Look through the entries for the string "will" and copy every line where it shows up.

────────

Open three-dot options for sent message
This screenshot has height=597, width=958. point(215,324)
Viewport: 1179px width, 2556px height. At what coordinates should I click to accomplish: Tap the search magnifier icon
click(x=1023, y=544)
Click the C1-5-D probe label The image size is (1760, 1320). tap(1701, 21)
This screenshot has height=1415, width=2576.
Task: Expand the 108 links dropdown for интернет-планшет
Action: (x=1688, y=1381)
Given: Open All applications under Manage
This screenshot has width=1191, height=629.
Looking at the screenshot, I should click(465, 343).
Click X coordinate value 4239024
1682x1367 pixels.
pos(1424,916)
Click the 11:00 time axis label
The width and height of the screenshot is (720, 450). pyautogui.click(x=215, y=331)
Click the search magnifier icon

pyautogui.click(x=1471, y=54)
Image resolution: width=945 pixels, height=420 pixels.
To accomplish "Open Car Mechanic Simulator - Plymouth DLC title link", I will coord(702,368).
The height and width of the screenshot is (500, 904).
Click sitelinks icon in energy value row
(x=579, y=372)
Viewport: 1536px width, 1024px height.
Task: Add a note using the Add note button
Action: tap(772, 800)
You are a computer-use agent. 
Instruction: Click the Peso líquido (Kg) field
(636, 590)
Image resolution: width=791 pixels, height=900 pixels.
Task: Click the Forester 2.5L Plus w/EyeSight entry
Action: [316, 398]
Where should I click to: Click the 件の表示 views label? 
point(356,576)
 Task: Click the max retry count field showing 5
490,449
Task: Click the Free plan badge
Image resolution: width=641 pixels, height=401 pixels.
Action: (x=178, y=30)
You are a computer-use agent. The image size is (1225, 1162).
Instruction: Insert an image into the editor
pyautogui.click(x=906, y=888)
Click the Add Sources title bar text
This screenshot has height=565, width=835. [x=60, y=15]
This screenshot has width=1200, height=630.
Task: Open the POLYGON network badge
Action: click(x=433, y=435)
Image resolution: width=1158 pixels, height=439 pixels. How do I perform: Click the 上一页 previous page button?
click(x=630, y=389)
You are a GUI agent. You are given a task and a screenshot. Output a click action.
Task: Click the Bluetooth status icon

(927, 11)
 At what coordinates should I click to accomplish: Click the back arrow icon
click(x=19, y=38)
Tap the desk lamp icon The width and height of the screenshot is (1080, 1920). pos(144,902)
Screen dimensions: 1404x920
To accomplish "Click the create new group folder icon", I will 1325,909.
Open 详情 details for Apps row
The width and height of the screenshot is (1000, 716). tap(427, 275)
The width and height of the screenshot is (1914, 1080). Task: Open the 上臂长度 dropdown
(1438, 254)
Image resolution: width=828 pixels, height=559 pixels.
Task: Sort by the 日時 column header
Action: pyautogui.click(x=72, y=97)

────────

» Answer space
To accomplish "Open Car Mechanic Simulator - Plymouth DLC title link", I will coord(702,368).
To accomplish "Click the create new group folder icon", I will 1325,909.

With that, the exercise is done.